Samsung Electronics details changes to combat slump

Samsung Electronics Co., the world’s largest maker of computer memory chips, said Wednesday it was replacing all heads of its overseas units as part of a reorganization aimed at coping with the deepening global economic slump.
what the company called the biggest-ever personnel reshuffle in its 40-year-old history, Samsung also reassigned 85 percent of the workforce at its Seoul headquarters, or some 1,200 employees, to production lines, sales operations or regional offices.
Only about 200 employees, who are in charge of legal affairs, public relations, investor relations
, management support and auditing, will remain at the headquarters, Samsung said.
Wednesday’s reshuffle came less than a week after Samsung consolidated its four business divisions — semiconductors, liquid-crystal displays, mobile phones
and consumer electronics — into two major groups, in what some analysts say shows a shift to focus on profitability.
“To help it through the current phase of crisis following the worldwide economic recession, next-generation leaders are named to head overseas subsidiaries,” Samsung said in a statement.
Samsung cut the pay of its approximate 820 executives by 20 percent and slashed other benefits, according to the statement.
Those who were appointed to lead overseas units mostly have backgrounds in marketing.
Among others, Vice President Choi Chang-gyu, a senior marketing executive for wireless equipment, was named to head Samsung’s U.S. subsidiary and Vice President Shin Sang-heung of television marketing was appointed to lead the company’s European operations.
Samsung, which is also the world’s No. 1 maker of liquid-crystal displays and No. 2 maker of mobile phones, has been hurt by sinking global demand for semiconductors and flat-panel televisions amid the financial turbulence.

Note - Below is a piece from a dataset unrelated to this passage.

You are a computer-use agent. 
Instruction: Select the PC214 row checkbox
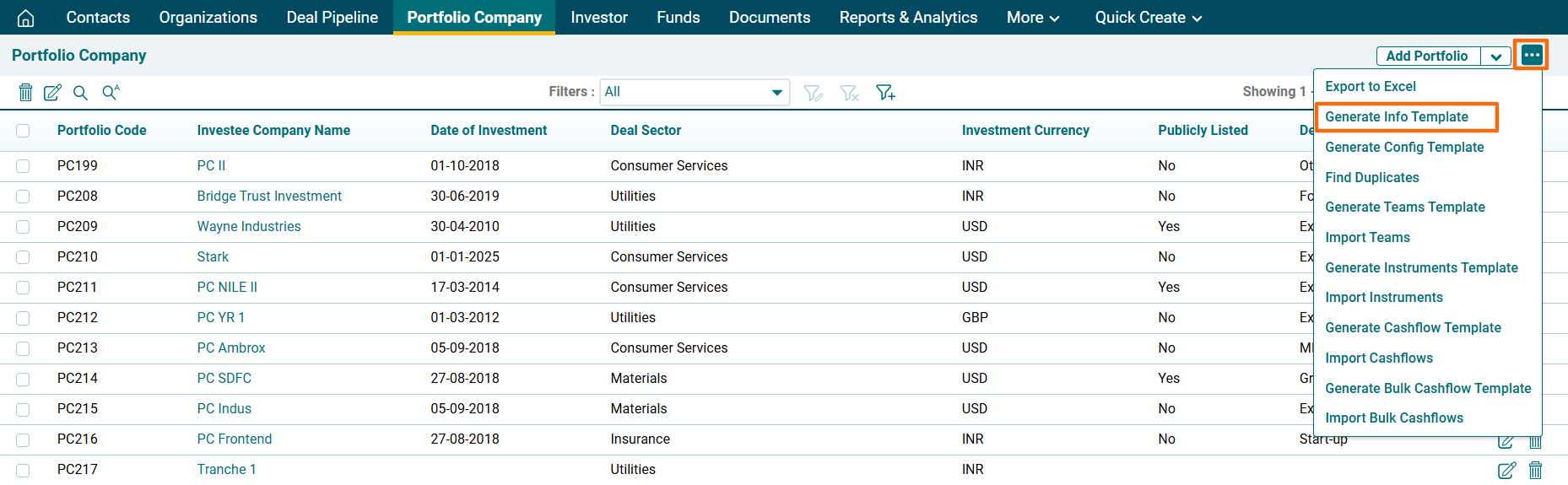pos(23,379)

The company, which is due to release its earnings for the final quarter of 2008 on Friday, is widely expected to swing to a net loss, according to some analysts.

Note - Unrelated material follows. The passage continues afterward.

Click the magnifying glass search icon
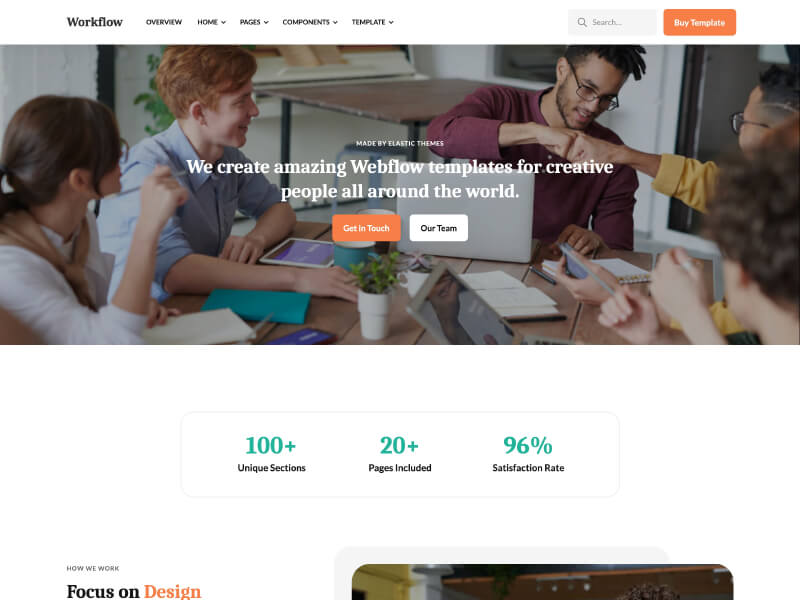The height and width of the screenshot is (600, 800). tap(582, 22)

Merrill Lynch said this week that Samsung may post an operating loss of up to 400 billion won (US$291 million) in the worst-case scenario for the October-December period last year.
In the third-quarter of last year, Samsung reported an operating profit of 1.02 trillion won, down 51 percent from a year earlier.
The serious recent management shuffling marked the first such effort since former Samsung Group chairman stepped down in April last year in the wake of a parliament-ordered corruption probe that led to his indictment on tax evasion and other charges.
In October last year, an appellate court upheld a lower court’s decision to give Lee a three-year suspended jail term.
On Friday, Samsung Electronics Vice Chairman and Chief Executive Officer Lee Yoon-woo, 63, was named to head the chip and LCD division, while the company’s handset chief Choi Gee-sung, 58, was promoted to vice chairman to head the consumer electronics and mobile phone division.
The promotion of Choi was spotlighted because he is considered a close confidante of Lee Jae-yong, the only son of former Samsung chairman Lee.
But, the younger Lee, who serves as senior vice president of Samsung Electronics didn’t get a promotion in the recent group-wide reshuffle of senior executives.
When the junior Lee, 40, will inherit the wealth and thereby control of the group from his 69-year-old father is a matter of serious concern at home and abroad.
There is no fixed rule for leadership or management change in South Korea’s family-controlled conglomerates but a father-to-son succession has virtually become the standard norm of choice.
The senior Lee took over Samsung when his father and founder of the group died in 1989. Few doubt that the same leadership shift will take place in Samsung in due course of time.